Фрактал. Земля Node — страница 54 из 55

— И еще раз, — попросил Саб. — Я что-то плохо соображаю. У вас был вот этот корабль, а вы, вместо того, чтобы… когда я… а вы вообще нормальные? Ит, я же понимаю, что вел себя… не идеально, скажем, и…

— Вел ты себя порой как последняя скотина, — согласился Ит. — И дерешься больно. И сильнее нас, вместе взятых, втрое. Но знаешь, Саб, не смотря на все твои выверты, что-то в тебе было. И есть.

— Что именно?

— Так сразу и не скажешь, — покачал головой Ит. — Нет, теперь-то я знаю, что, но я хочу, чтобы ты рассказал сам. Сумеешь? Или лучше отдохнешь сначала?

— Сумею, — Саб вздохнул. Потом вздохнул еще раз, словно что-то проверяя. — Ит, я сам дышу?

— Сам, сам, — подтвердил Ит. — Частично. Пожег ты себе легкие, еще хорошо, что был в маске. Ладно, если можешь, то рассказывай.

— Это недолго…

* * *

Семья Саба, полное имя которого на самом деле звучало как Аинсабэ, была не просто состоятельной, нет. Она была богатой, уважаемой, почитаемой, и жизненный путь каждого, кто рождался в этой семье, был предопределен с колыбели до могилы. И того, кто попадал в семью тем или иным образом, тоже.

Наследование шло, как это ни странно, по линии… гермо. Именно гермо, средние, являлись в семье ее главами, именно они руководили подбором мужей и жен, именно они передавали наследственные права, именно они держали в руках все финансы, и именно поэтому…

— Именно поэтому ты не очень любишь гермо, — подсказал Ит.

— Может быть, — согласился Саб. — Наверное, так и есть.

Саб считался одним из удачных, перспективных детей; он получил прекрасное образование, вот только одно мешало, по мнению средних отцов, его будущей карьере — темперамент. Уж больно активный мальчик, уж больно напористый, уж очень сильны в нем лидерские задатки, и уж слишком мало усидчивости и покорности. Надо бы немножко укротить.
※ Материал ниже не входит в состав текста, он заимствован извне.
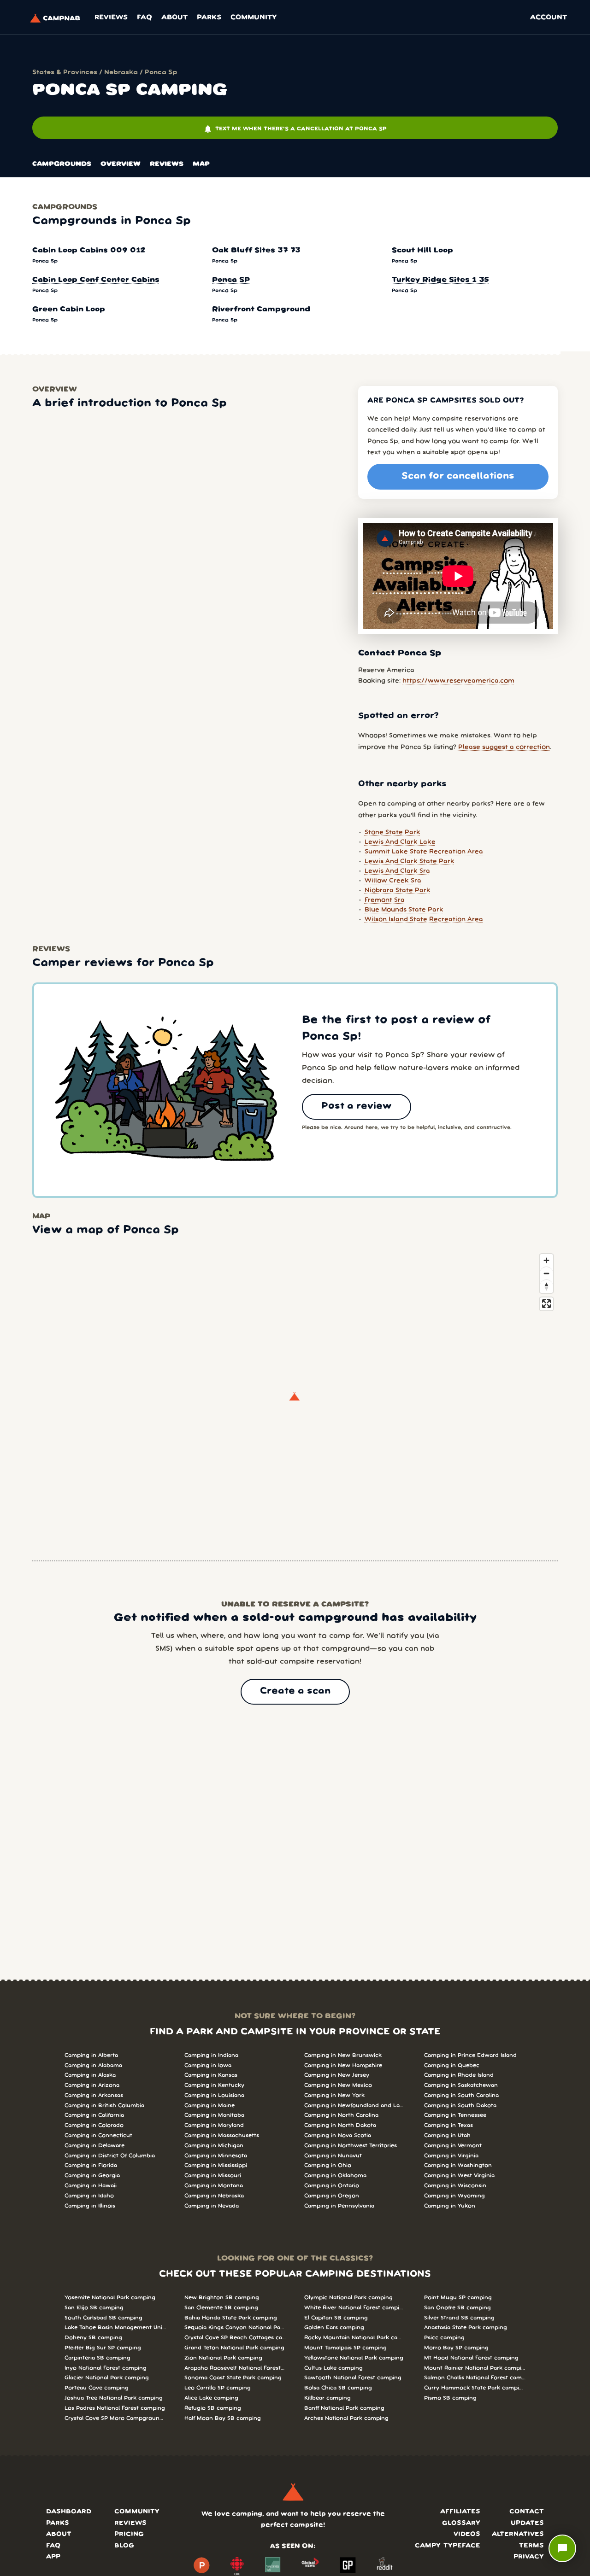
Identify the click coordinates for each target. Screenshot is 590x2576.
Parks (209, 17)
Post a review (356, 1106)
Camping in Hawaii (91, 2185)
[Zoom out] (546, 1273)
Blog (124, 2546)
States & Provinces (64, 73)
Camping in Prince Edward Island (470, 2055)
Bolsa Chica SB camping (338, 2387)
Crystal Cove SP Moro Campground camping (115, 2418)
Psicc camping (444, 2337)
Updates (527, 2523)
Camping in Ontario (331, 2185)
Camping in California (94, 2115)
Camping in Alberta (91, 2055)
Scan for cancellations (457, 476)
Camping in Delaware (94, 2145)
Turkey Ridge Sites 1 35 (440, 280)
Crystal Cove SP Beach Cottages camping (235, 2337)
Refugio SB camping (212, 2408)
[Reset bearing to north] (546, 1286)
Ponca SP (231, 280)
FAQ (144, 17)
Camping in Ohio (327, 2165)
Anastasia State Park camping (465, 2327)
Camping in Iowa (207, 2065)
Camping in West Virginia (459, 2175)
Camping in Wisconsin (455, 2185)
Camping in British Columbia (104, 2105)
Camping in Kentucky (214, 2085)
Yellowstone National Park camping (353, 2357)
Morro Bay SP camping (456, 2347)
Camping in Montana (213, 2185)
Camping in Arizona (92, 2085)
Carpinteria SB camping (97, 2357)
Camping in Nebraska (214, 2195)
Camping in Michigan (213, 2145)
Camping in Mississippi (215, 2165)
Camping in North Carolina (341, 2115)
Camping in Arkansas (94, 2095)
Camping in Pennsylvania (339, 2205)
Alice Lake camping (211, 2398)
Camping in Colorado (94, 2125)
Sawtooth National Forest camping (352, 2377)
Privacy (528, 2557)
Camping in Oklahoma (335, 2175)
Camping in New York (334, 2095)
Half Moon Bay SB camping (222, 2418)
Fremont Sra (385, 900)
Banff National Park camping (344, 2408)
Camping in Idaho (89, 2195)
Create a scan (295, 1691)
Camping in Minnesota (215, 2155)
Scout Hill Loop (422, 250)
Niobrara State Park (398, 891)
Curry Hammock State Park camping (474, 2387)
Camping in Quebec (451, 2065)
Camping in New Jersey (336, 2075)
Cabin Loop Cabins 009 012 (89, 250)
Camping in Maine (209, 2105)
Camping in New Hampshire (343, 2065)
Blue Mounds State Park (404, 910)
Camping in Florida (91, 2165)
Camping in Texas (448, 2125)
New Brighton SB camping (221, 2297)
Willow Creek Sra (393, 881)
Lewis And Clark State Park (409, 862)
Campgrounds (61, 164)
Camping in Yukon (449, 2205)
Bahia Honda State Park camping (230, 2317)
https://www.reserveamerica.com (458, 681)
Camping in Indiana (211, 2055)
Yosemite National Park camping (110, 2297)
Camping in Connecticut (98, 2135)
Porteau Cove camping (97, 2387)
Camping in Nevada (211, 2205)
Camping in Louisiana (214, 2095)
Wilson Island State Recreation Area (424, 920)
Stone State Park (392, 832)
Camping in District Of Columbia (110, 2155)
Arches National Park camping (346, 2418)
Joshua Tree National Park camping (114, 2398)
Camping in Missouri (212, 2175)
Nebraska (121, 73)
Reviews (111, 17)
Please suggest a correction (504, 747)
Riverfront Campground (261, 309)
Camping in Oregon (331, 2195)
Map (201, 164)
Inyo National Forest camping (106, 2368)
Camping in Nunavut (333, 2155)
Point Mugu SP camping (458, 2297)
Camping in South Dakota (460, 2105)
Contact (526, 2512)
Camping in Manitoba (214, 2115)
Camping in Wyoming (454, 2195)
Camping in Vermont (453, 2145)
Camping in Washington (458, 2165)
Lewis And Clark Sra (397, 871)
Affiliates (460, 2512)
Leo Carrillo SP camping (217, 2387)
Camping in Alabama (93, 2065)
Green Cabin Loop (68, 309)
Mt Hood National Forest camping (471, 2357)
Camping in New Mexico (338, 2085)
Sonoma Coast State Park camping (233, 2377)
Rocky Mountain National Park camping (355, 2337)
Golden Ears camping (334, 2327)
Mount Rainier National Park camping (474, 2368)
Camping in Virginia (451, 2155)
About (174, 17)
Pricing (129, 2534)
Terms (531, 2546)
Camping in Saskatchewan (461, 2085)
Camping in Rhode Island (459, 2075)
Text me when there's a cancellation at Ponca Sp (295, 129)
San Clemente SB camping (221, 2307)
Саб к идее «легкой корректировки» отнесся нормально. Надо так надо, папам виднее.

А вот мама — нормально не отнеслась.

Единственное живое существо в жизни Саба, которое по-настоящему выделялось из всех, равно уважаемых и почитаемых, была она.

Лишь с мамой маленький Саб в детстве гулял не только по парку, аккуратно подстриженному и облагороженному, а забирался то в лес, то на морской безлюдный берег, то в старое кафе, куда отцы ходить запрещали.

Лишь мама знала множество веселых и грустных сказок, вместо унылых историй про жизнь основателей рода, продолжателей рода, гордости рода, и всего прочего. Лишь с ней было мальчику интересно и весело, и лишь он один замечал иногда печаль в ее глазах.

Лишь мама поддержала идею подростка-сына, когда он решил заниматься борьбой и плаванием — отцы от таких просьб только брезгливо кривились, настоящий спорт они считали ниже своего достоинства. Нет, упражнения для здоровья они делали, само собой, и верхом ездили, и даже пострелять были не против, но махать ногами на публику? Глупость.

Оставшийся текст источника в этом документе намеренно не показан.